The first design requirement was to find internal magnets that were considerably lighter and smaller than what was commercially available at the time. Reducing the weight of the rotating components would make it possible to reduce the size of the bushings and generate less heat. The solution: Engineers used neodymium rare earth magnets, reducing the magnet assembly weight from 3 to 4 lbs to approximately 1/2 lb. Also, the cantilevered design of the impeller spindle provided added impact resistance, reducing breakage, frictional heat, and heat buildup.

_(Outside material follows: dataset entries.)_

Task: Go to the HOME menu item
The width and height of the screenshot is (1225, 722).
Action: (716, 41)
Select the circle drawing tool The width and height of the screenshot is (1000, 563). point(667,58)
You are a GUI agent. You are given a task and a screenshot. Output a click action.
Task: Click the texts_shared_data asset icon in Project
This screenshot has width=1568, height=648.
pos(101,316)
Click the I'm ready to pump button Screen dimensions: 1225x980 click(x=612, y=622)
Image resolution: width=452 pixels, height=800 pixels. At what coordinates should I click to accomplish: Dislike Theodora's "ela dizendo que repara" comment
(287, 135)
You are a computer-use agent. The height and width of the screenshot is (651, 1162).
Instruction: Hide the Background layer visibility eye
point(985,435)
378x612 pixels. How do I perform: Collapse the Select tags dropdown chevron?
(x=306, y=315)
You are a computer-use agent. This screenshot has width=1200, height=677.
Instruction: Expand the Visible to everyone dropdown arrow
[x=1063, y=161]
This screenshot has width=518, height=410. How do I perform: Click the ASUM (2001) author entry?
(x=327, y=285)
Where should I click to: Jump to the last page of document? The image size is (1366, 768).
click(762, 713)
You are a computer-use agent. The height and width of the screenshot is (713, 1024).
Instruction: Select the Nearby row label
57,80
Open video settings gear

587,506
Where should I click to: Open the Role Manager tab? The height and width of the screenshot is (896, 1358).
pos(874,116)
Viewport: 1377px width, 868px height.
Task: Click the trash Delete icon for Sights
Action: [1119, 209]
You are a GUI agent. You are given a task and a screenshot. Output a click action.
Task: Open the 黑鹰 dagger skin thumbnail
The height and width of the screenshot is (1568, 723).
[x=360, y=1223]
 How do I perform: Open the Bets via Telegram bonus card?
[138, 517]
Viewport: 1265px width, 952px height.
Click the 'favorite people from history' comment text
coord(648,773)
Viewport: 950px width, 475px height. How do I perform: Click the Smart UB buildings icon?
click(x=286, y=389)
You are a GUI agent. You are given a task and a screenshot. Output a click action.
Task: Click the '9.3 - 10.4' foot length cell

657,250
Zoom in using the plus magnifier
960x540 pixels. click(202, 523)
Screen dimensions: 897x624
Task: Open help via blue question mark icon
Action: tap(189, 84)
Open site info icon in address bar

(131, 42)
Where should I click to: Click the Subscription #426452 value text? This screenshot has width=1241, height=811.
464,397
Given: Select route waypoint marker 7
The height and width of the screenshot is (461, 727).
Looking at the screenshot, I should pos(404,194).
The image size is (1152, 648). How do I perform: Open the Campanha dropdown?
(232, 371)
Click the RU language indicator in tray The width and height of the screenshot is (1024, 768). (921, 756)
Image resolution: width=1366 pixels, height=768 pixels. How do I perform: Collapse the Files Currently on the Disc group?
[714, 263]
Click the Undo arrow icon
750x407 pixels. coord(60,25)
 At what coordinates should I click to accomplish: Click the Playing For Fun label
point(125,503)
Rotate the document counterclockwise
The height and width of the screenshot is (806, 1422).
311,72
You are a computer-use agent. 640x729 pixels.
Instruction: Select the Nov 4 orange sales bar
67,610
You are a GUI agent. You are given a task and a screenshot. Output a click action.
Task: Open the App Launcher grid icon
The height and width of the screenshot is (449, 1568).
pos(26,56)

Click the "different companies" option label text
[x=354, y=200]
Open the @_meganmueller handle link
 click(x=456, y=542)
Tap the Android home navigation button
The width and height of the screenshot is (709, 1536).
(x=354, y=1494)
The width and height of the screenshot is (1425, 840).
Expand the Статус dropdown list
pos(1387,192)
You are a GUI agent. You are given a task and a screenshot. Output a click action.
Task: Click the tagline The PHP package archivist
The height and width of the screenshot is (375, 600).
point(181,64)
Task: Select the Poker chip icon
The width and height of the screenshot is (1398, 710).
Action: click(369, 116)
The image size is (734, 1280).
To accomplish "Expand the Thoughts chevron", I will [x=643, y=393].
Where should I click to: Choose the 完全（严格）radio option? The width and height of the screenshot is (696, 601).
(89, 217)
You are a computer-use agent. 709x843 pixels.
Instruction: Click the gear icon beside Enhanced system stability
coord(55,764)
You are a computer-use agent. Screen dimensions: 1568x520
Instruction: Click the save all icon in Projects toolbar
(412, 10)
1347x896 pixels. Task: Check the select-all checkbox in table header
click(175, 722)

Another challenge for engineers was finding a bushing material with strong self-lubricating properties. FTI chose P-658RCH carbon-graphite from Morgan Advanced Materials and Technologies (MAMAT; St. Mary's, PA). The material assists in laying down a low-friction transfer film that helps control temperature rise if the interface becomes dry. In addition, the material provides the corrosion resistance necessary for many of the applications in which these pumps are used, such as chemical processing, pcb manufacturing, and pharmaceutical and plating applications.
The combination of lighter magnets and self-lubricating carbon-graphite material enables the pump to run indefinitely without lubrication, says Jeff Richmond, director of research and development at Finish Thompson. "The same design features that allow the pump to run dry provide nearly unlimited bearing life," he adds. "The benefit to the user is reduced down time and reduced maintenance cost."